Des Deutschen liebstes Ziel, das alles zum Nulltarif. Leider ist das nicht zu haben und käme der Quadratur des Kreises nahe. Politik und Ärztevordere haben durch die Umstellung vom pauschalen Vergütungssystem zum Einzelleistungsvergütungssystem einen kapitalen Fehler gemacht und Unfrieden, weil pecuniäre Ungemach, in das medizinisch-soziale System und das Arzt-Patientenverhältnis gebracht. Vielleicht ist die heutige Politik mit der Idee der Kopfpauschale, wenn man dabei auch wieder zum pauschalen Vergütungssystem zurückfindet, auf dem richtigen Weg.
Anders der berühmte Dr. Eisenbarth. Was war er, ein Quacksalber oder der von Gottes Hand begabte Chirurg, wie ihn die Inschrift eines Kupferstichs darzustellen versucht. Nichts unterscheidet sein Porträt von zeitgenössischen Repräsentanten des Ärztestandes. Ein tüchtiger Chirurg war er, der mit dem medizinischen Wissen seiner Zeit ausgestattet umherzog.
Seine Zunftgenossen übertraf er aber durch Reklamemacherei. Seine Entourage, wie man heute zu sagen pflegt, umfasste bis zu 120 Leute, die das Volk zu belustigen und anzuziehen hatten. Marktschreierisch wurden selbstproduzierte Arzneien und Operationsmethoden mit selbstkonstruierten Instrumenten angepriesen. Das Ansehen Eisenbarths ebenso wie seine nachweislichen Leistungen waren so groß, daß er trotzdem kein Quackaslber war. Selbst preußische Verordnungen zu Beginn des 18, Jahrhunderts zur Unterscheidung zwischen legitimiertem Heilpersonal und Kurpfuschern vermochten Eisenbarths speaktakuläre Auftritte nicht zu unterbinden, ebenso wie weiteres Kurpfuscher- und Quacksalbertum.

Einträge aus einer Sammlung

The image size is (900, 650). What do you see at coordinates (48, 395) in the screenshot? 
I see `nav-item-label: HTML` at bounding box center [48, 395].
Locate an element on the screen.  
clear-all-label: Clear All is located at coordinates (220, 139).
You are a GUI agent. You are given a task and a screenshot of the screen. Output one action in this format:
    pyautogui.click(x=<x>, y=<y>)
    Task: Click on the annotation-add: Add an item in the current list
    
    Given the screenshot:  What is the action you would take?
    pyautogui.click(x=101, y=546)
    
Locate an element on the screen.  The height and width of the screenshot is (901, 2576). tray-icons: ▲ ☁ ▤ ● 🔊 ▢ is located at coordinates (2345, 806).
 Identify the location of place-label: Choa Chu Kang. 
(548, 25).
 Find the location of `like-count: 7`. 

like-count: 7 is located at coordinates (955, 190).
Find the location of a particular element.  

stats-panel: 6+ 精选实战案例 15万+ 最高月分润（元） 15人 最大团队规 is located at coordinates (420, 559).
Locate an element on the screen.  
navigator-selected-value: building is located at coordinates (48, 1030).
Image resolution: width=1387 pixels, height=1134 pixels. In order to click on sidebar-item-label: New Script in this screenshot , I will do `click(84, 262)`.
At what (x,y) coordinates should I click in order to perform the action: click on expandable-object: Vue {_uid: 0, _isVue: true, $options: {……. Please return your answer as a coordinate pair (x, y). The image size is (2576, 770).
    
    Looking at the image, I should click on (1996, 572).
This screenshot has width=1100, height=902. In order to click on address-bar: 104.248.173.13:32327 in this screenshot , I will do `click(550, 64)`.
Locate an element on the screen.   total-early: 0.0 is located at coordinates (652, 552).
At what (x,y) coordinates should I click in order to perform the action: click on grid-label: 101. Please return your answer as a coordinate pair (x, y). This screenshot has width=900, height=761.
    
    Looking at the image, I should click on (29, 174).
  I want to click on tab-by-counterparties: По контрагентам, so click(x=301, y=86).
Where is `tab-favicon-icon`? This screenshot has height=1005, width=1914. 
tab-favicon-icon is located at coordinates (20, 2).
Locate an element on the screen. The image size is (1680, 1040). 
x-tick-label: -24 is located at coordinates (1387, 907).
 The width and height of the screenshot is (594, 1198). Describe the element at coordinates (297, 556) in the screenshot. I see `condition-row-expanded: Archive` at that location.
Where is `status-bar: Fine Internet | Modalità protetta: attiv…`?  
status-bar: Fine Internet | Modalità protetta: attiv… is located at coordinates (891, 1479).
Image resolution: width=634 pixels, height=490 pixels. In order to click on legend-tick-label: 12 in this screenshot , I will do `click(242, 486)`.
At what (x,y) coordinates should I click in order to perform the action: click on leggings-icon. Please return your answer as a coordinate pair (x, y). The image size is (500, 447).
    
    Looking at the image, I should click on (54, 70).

Deine Aufgaben ->
a - Wie viele Leute gehörten laut dem Text über Dr. Eisenbarth höchstens zu seinem Gefolge?
b - Schreib den Text über Dr. Eisenbarth nach seinem letzten Satz weiter.

Die Antworten ->
a - Bis zu 120 Leute.

b -
Erst die rasante medizinische Entwicklung im ausgehenden 19. und 20. Jahrhundert, festgemacht an Namen wie Pasteur, Koch, Semmelweiß, Billroth, Sauerbruch, Behring u. a. brachte nachhaltige Änderung.Die medizinische Entwicklung war verbunden mit zunehmendem Akademismus und Standesbewußtsein. Zeiten der Marktschreierei und der Selbstdarstellung für Angehörige des ärztlichen Berufs waren vorbei; diesbezügliche Verfehlungen wurden standesrechtlich und disziplinarisch strengstens geahndet bis weit ins 20. Jahrhundert hinein.
Gottlob sind Medizin und medizinische Berufe nun auch im I.T. Zeitalter angekommen. Es darf in Bild und Wort geworben werden; wohl auch ein Vorteil für den Patienten ( lateinisch den Leidenden ! ) der sich heute im Vorfeld eines geplanten medizinischen Vorgehens via Internet und Internetpräsenz der Behandler ohne eine Entourage von 120 Leuten informieren kann. Schließt sich hier der Kreis zu Eisenbarth ! ?.
Kapitel 2: Über Berufswahrzeichen
Arzt mit Patientin / Wunderlich, Farblithografie sign.132/135
Aus dem Zyklus der Mona-Lisa Paraphrasen.
Durch symbolhaft dargestellte Dinge wie Stirnreflektor und Stethoskop assoziiert der Patient Zugehörigkeit zum ärztlichen Berufsstand.
Unterhalten wir uns über den Stirnreflektor und kollateral das Stethoskop.Entstanden ist der Stirnreflektor in seiner Urform aus dem Rasierspiegel des Geheimen Sanitätsrates Friedrich Hofmann1841, der einen in der Mitte perforierten Hohlspiegel zu medizinischen Untersuchungen vorschlug. 1844 kam John Avery auf die Idee, den Beleuchtungspiegel in Stirnhöhe anzubringen unter Verwendung eines Stirnbandes. Dieses Band wurde in der Mitte der 90er Jahre durch einen festen elastischen Stirnreif ersetzt.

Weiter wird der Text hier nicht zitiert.